Francis Cianfrocca
11/6/2006 1:26:00 PM
On 11/5/06, Luke Daley <ld@ldaley.com> wrote:
>
> On 01/11/2006, at 3:11 PM, Francis Cianfrocca wrote:
>
> > What LDAP operations are you performing here?
>
> In the particular case when I hit the problem, it was an attribute
> level modify operation. I realise my original post was extremely hard
> to decipher, I was rather pressed for time when I put it together.
>
> I have a script which consumes 'jobs' off a queue. One of the jobs
> may be to update the name details for a particular user in domain a,
> the next to update the phone number in domain b.
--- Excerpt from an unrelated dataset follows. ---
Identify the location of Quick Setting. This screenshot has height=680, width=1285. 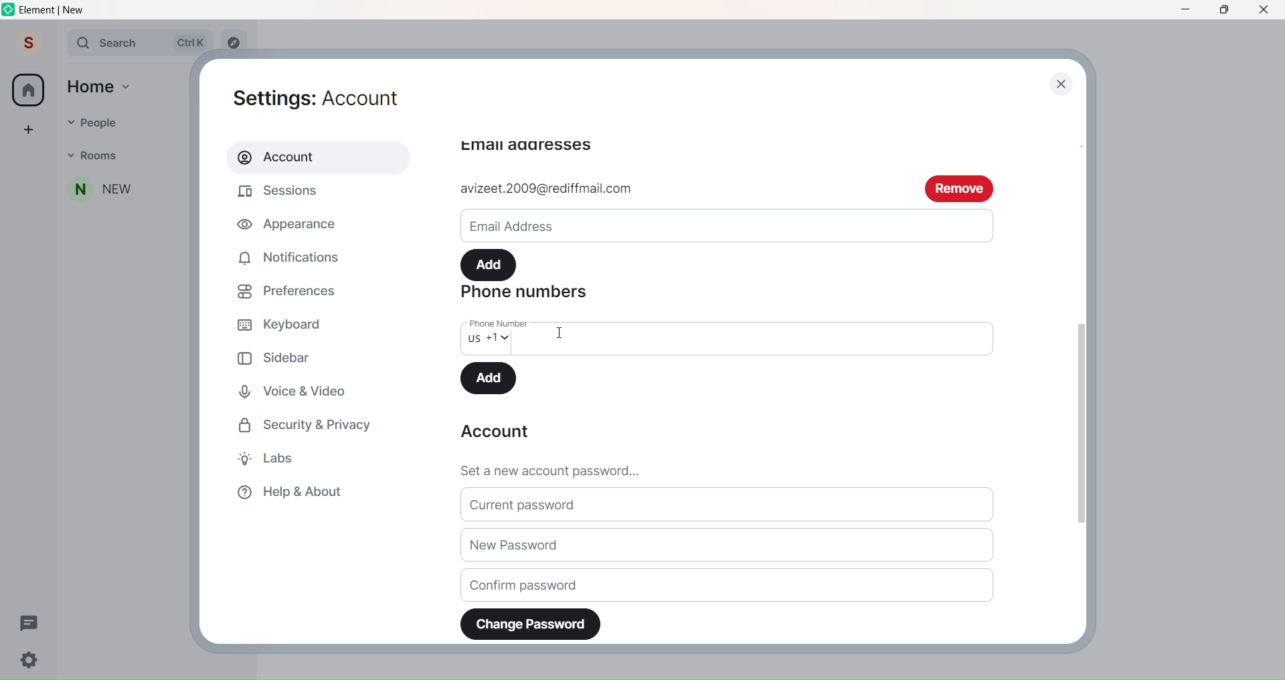
(31, 661).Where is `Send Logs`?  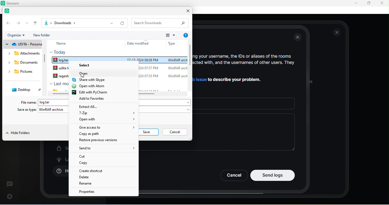 Send Logs is located at coordinates (273, 176).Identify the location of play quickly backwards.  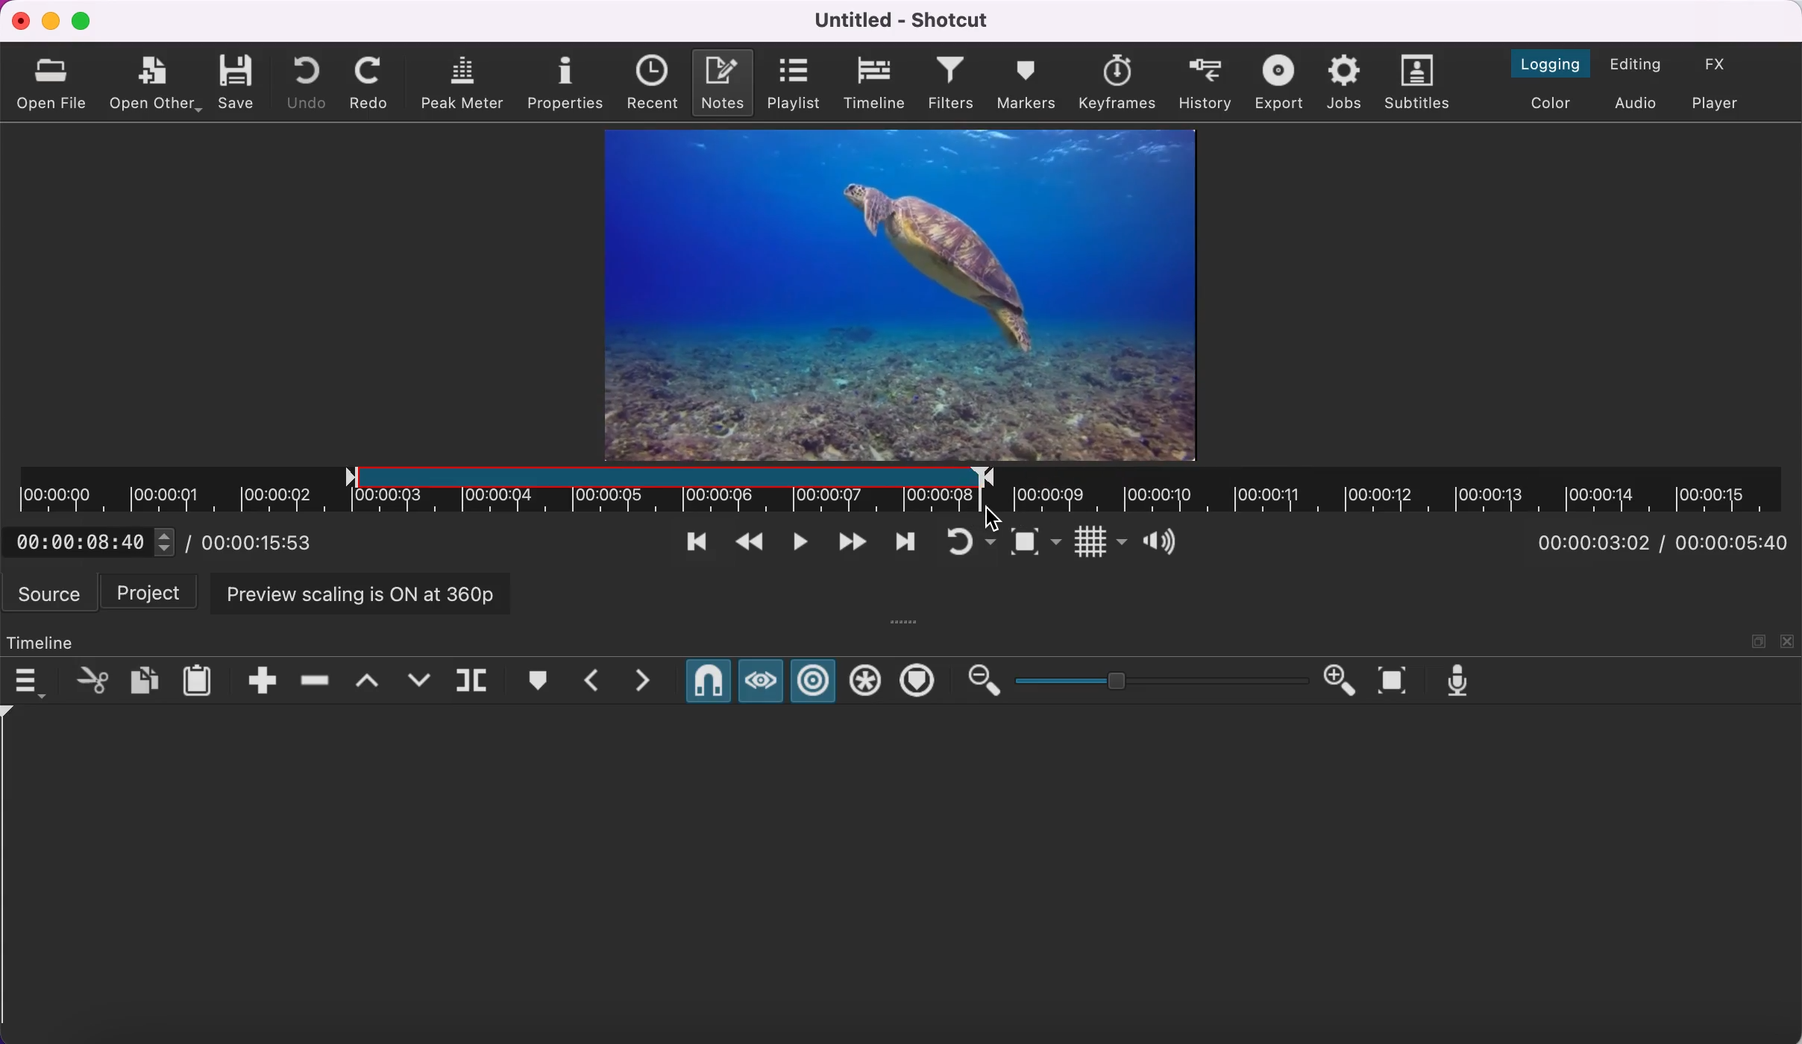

Therefore opening
> one connection using open() is not an option.
>
In regard to the design decision in the library: it's essential to be
able to document and depend on the network behavior of Net::LDAP.
That's more important than that it obey one semantics or another. The
decision came from years of experience with the various
Michigan-derived C implementations, which try to wrap the connection
away from the API, which in turn leads to bizarre, hard-to-find bugs.
Why don't you put your queue consumer inside the Net::LDAP#open block
and let it run as long as it wants to? You can put multiple #open
calls on different threads if you have to connect to more than one
LDAP server. The only thing I would be concerned about is that the
LDAP servers may time out your connections, but you can manage that by
putting your own timeout in your Queue-query.